When working with MLflow datasets, follow these best practices:

Data Quality: Always validate data quality before logging datasets. Check for missing values, duplicates, and data types.

Naming Conventions: Use consistent, descriptive names for datasets that include version information and context.

Source Documentation: Always specify meaningful source URLs or identifiers that allow you to trace back to the original data.

Context Specification: Use clear context labels when logging datasets (e.g., "training", "validation", "evaluation", "production").

Metadata Logging: Include relevant metadata about data collection, preprocessing steps, and data characteristics.

Version Control: Track dataset versions explicitly, especially when data preprocessing or collection methods change.

Digest Computation: Dataset digests are computed differently for different dataset types:

  • Standard datasets: Based on data content and structure
  • MetaDataset: Based on metadata only (name, source, schema) - no actual data hashing
  • EvaluationDataset: Optimized hashing using sample rows for large datasets

Source Flexibility: DatasetSource supports various source types including HTTP URLs, file paths, database connections, and cloud storage locations.

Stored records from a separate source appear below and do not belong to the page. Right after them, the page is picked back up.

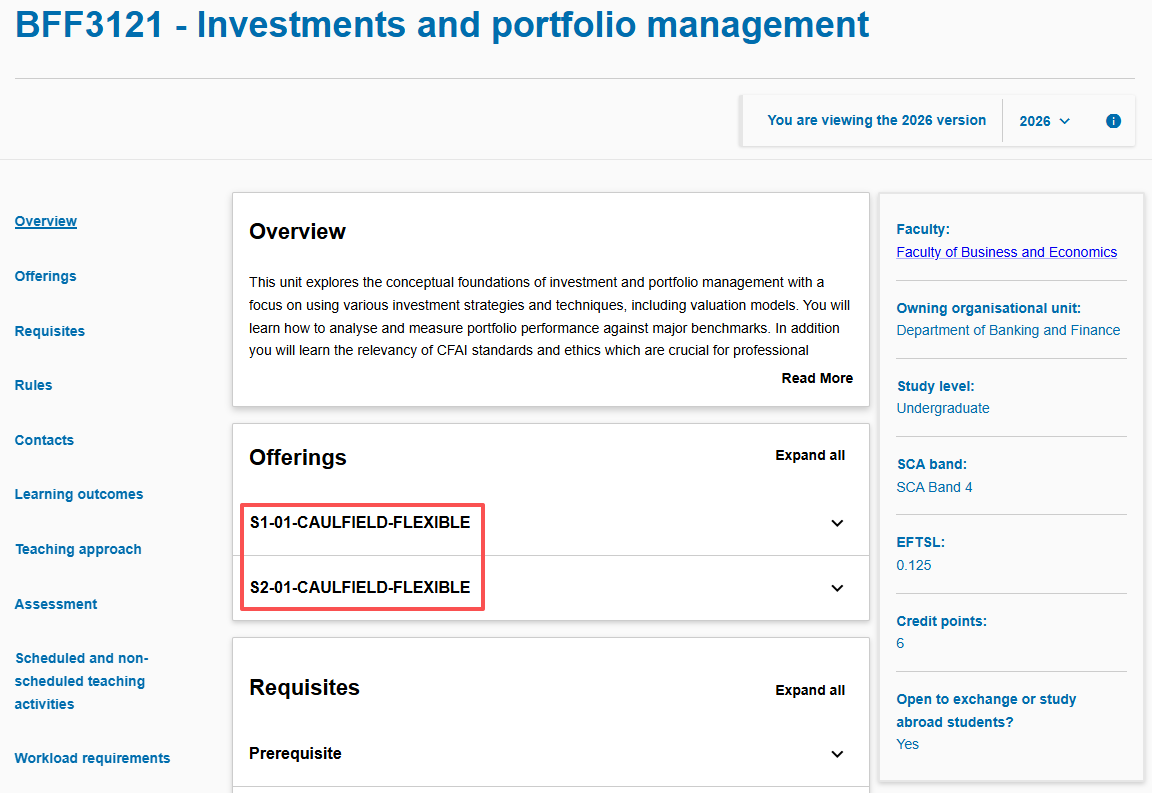Jump to Offerings in the side navigation
1152x793 pixels.
46,276
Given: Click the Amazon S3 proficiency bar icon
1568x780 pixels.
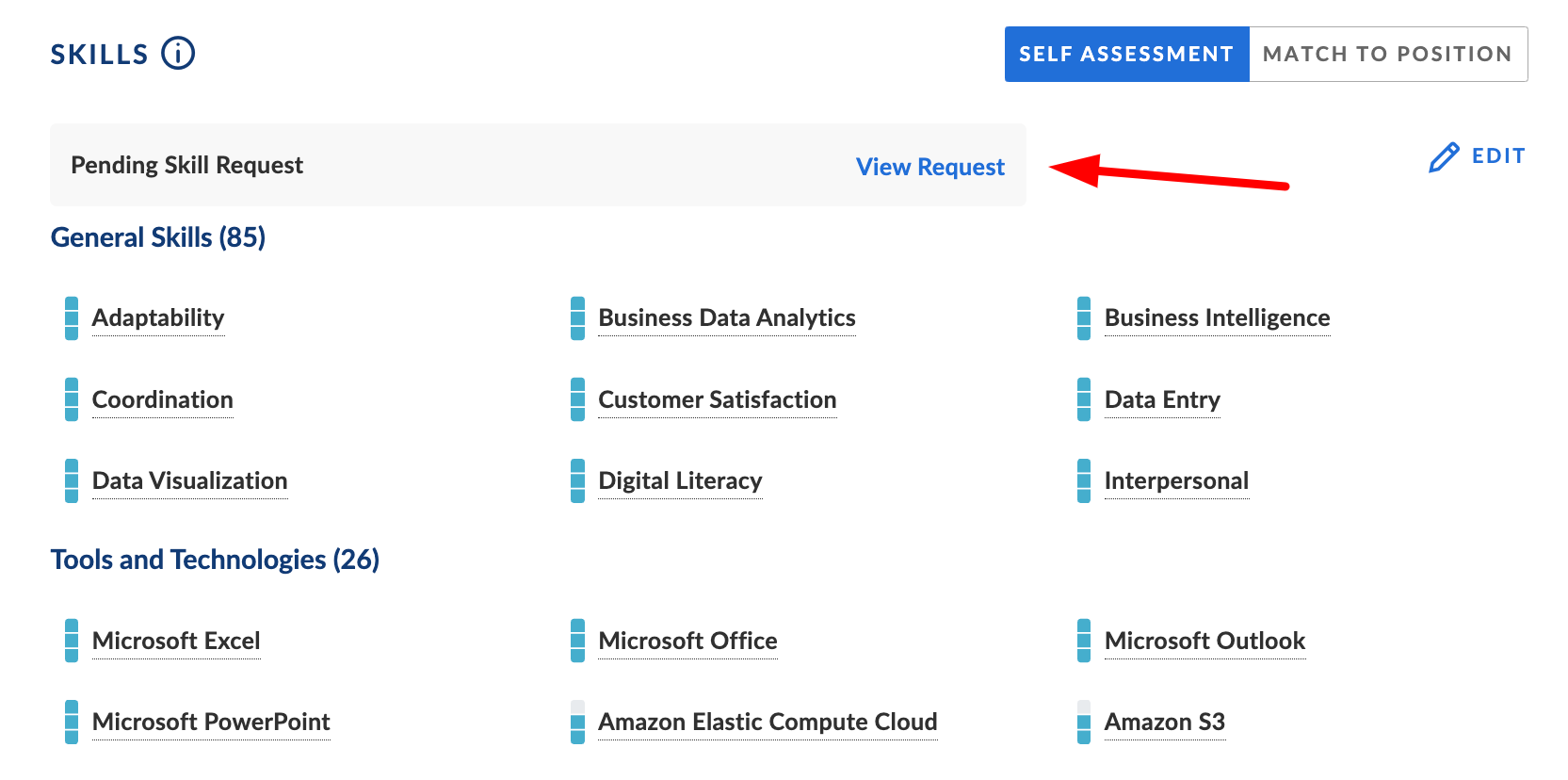Looking at the screenshot, I should (1084, 722).
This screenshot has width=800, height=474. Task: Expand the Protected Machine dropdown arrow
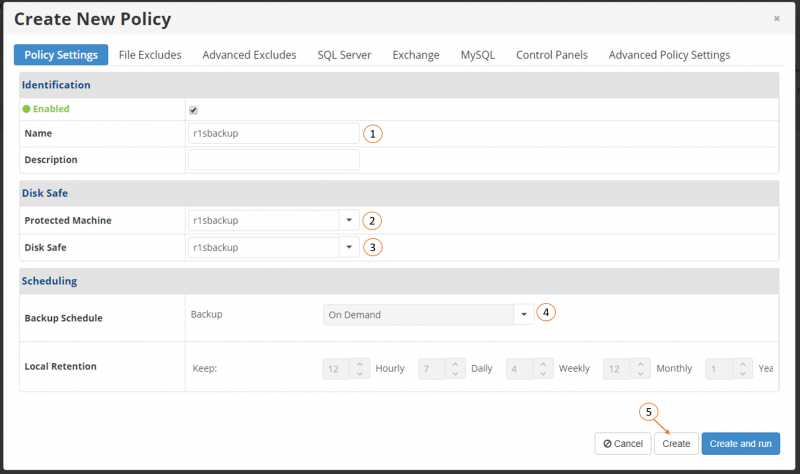click(349, 220)
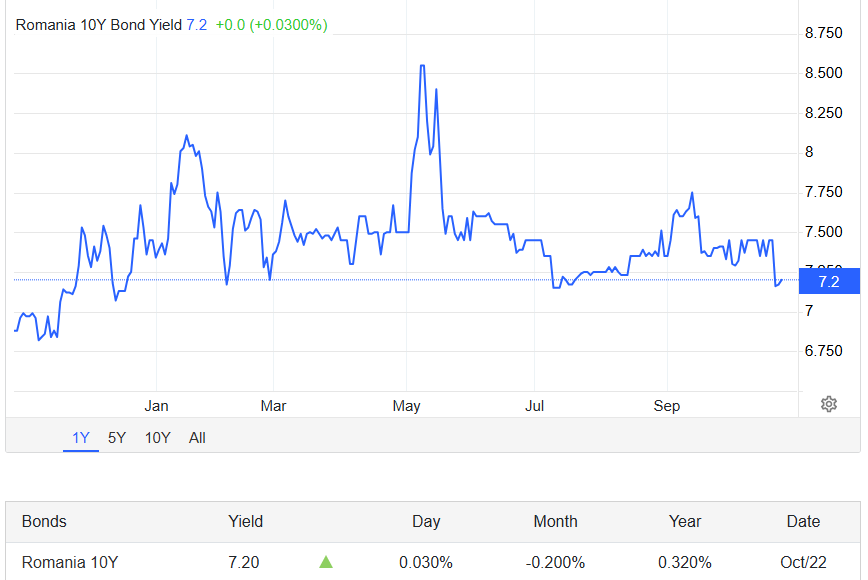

Evaluation Integration: Design datasets with evaluation in mind by clearly specifying target and prediction columns.

Key Benefits

MLflow dataset tracking provides several key advantages for ML teams:

Reproducibility: Ensure experiments can be reproduced with identical datasets, even as data sources evolve.

Lineage Tracking: Maintain complete data lineage from source to model predictions, enabling better debugging and compliance.

Collaboration: Share datasets and their metadata across team members with consistent interfaces.

Evaluation Integration: Seamlessly integrate with MLflow's evaluation capabilities for comprehensive model assessment.

Production Monitoring: Track datasets used in production systems for performance monitoring and data drift detection.

Quality Assurance: Automatically capture data quality metrics and monitor changes over time.

Whether you're tracking training datasets, managing evaluation data, or monitoring production batch predictions, MLflow's dataset tracking capabilities provide the foundation for reliable, reproducible machine learning workflows.